Archive extraction as a first-class pattern. Griffin has dedicated detection for zip slip and tar slip, including the common safe patterns (validating the extracted path against the extraction root, using Path.startsWith checks). It also recognises the unsafe patterns, including ones where the check is present but applied to the pre-normalisation path.
Encoding-aware guard evaluation. When the code contains a guard function, the reasoning layer tests it against the standard bypass encodings. If the guard strips .. but does not decode URL escapes first, Griffin reports the specific bypass that defeats it. This is not pattern matching on the function name; it is reasoning about the bytes the function rejects and does not reject.
A benchmark that respects the nuance
On a 45-case path-traversal corpus spanning read/write/include sinks, archive extraction, Windows-specific patterns, and symbolic link scenarios:
- Griffin reported 42 true positives with 2 false positives and 1 false negative (a subtle case involving a custom normalisation routine that we have since catalogued).
- Mythos reported 21 true positives with 9 false positives. The misses were concentrated in archive extraction (zip slip), Windows-specific encoding, and cases where the guard function was syntactically correct but applied in the wrong order.
The encoding-bypass cases were particularly skewed. Griffin caught 12 of 14; Mythos caught 3 of 14. This is exactly the sub-class where pattern-matching fails because the bug lives in what the guard does not reject, not in what the code does.
What findings should look like
A path-traversal finding that a developer can act on should include:
- The tainted path component and its origin.
- The base directory, if any.
- The normalisation function and its exact behaviour on your target platform.
- The sink type (read/write/include/etc.) and the implication.
- The specific bypass encoding that defeats the guard, if a guard is present.
- A suggested fix that addresses the actual gap rather than wrapping another layer of sanitisation.
Griffin produces this shape of finding as the default output.

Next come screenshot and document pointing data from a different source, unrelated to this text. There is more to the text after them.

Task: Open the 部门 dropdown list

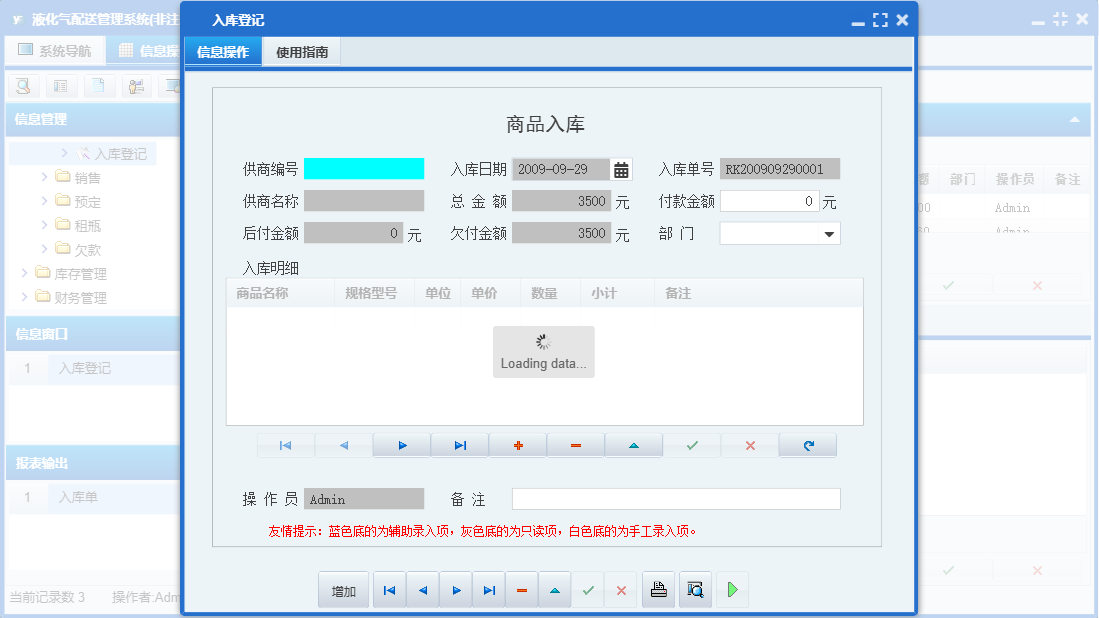Action: (829, 233)
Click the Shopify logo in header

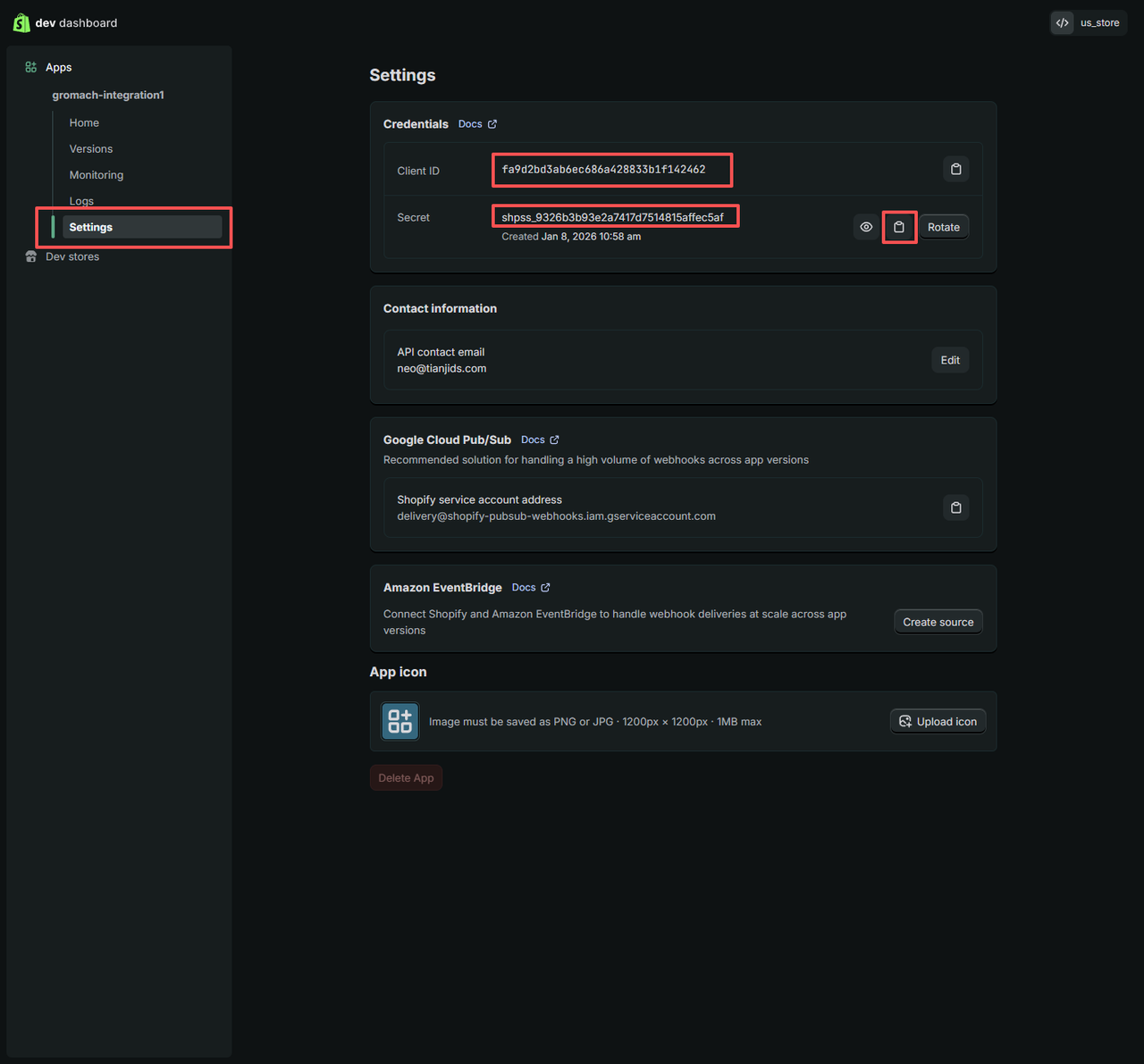[21, 23]
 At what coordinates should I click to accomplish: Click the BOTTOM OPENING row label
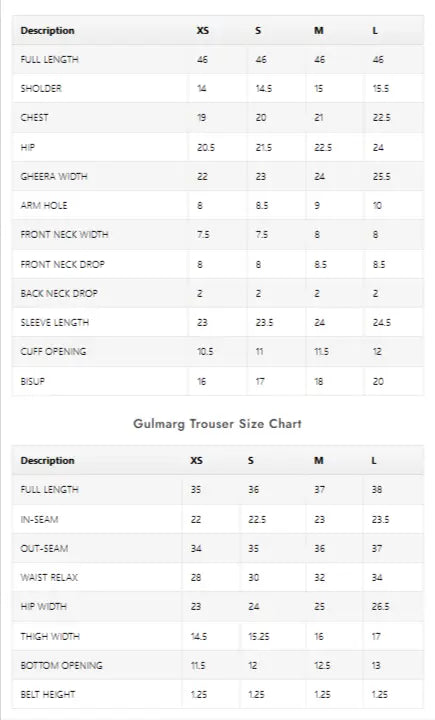pyautogui.click(x=62, y=665)
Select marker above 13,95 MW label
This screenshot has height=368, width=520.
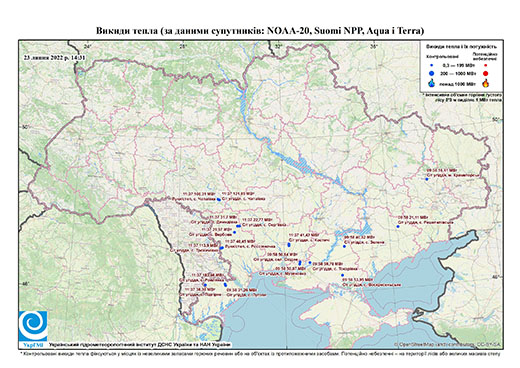pos(342,275)
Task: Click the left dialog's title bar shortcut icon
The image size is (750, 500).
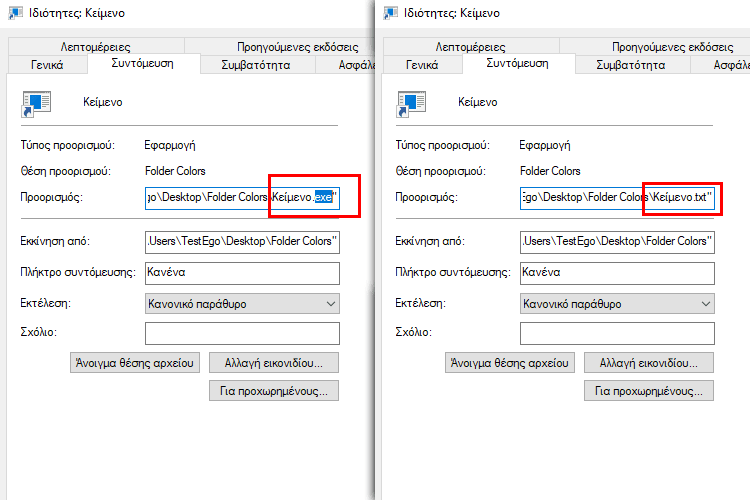Action: [x=15, y=12]
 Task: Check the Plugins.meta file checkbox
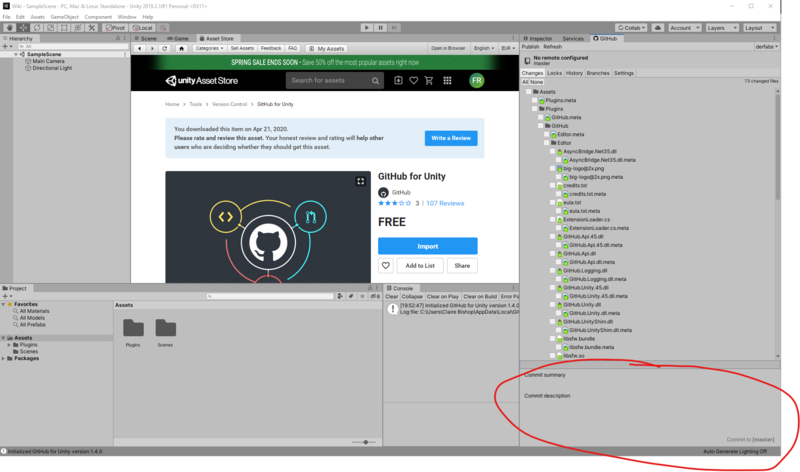(537, 100)
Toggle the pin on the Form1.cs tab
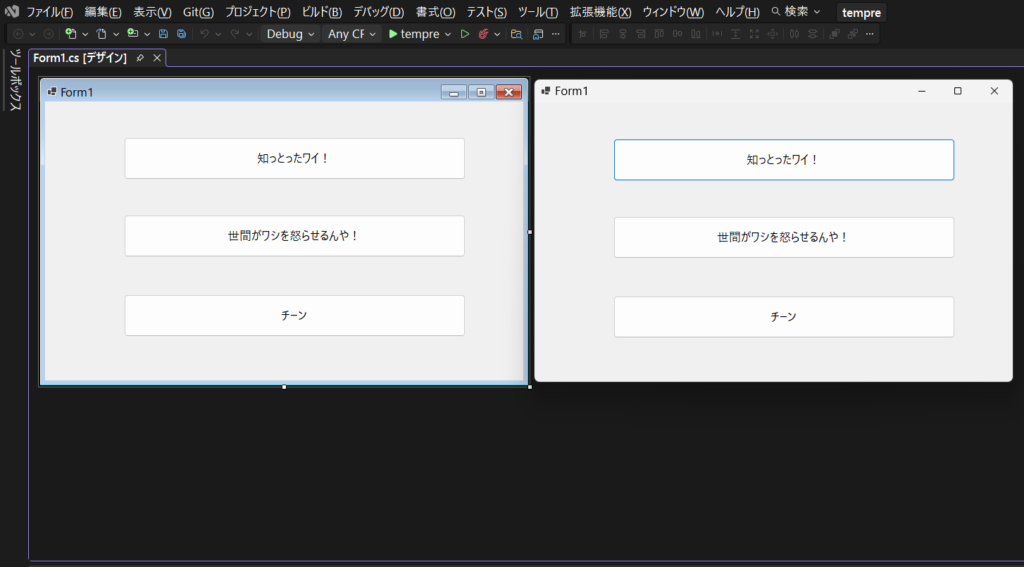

Mythos tends to produce prose describing the general category of path traversal and a hand-wavy fix that amounts to "validate input," which is advice the developer already ignored once.
Why the architecture matters
The core argument is simple. Path traversal is not a vulnerability that can be identified reliably by reading code; it has to be identified by reasoning about what the code does on the target platform, given the specific guards in place. That is a structured analysis task. Engines are good at structured analysis. Language models are good at context reasoning once the structure is given. Griffin's architecture uses both in their natural roles. Pure-LLM scanners use one tool for a job that requires two.
On path traversal specifically, the gap is large enough to be visible in any serious evaluation. If you want to stress-test an AI-assisted SAST vendor, show them a repository with a zip extraction loop that has a subtle flaw. The tools that catch it understand path semantics. The ones that do not are extrapolating from training data.
Closing thought
Path traversal survives because the sanitisation story is more complicated than it looks, and scanners that do not model the complication produce confident wrong answers. Griffin's engine-plus-LLM design models the complication, including the encodings, the normalisation ordering, and the sink-specific implications. The resulting findings are actionable, specific, and defensible in a code review. That is the bar AI-assisted security has to clear, and Mythos-class scanners are not clearing it on this class.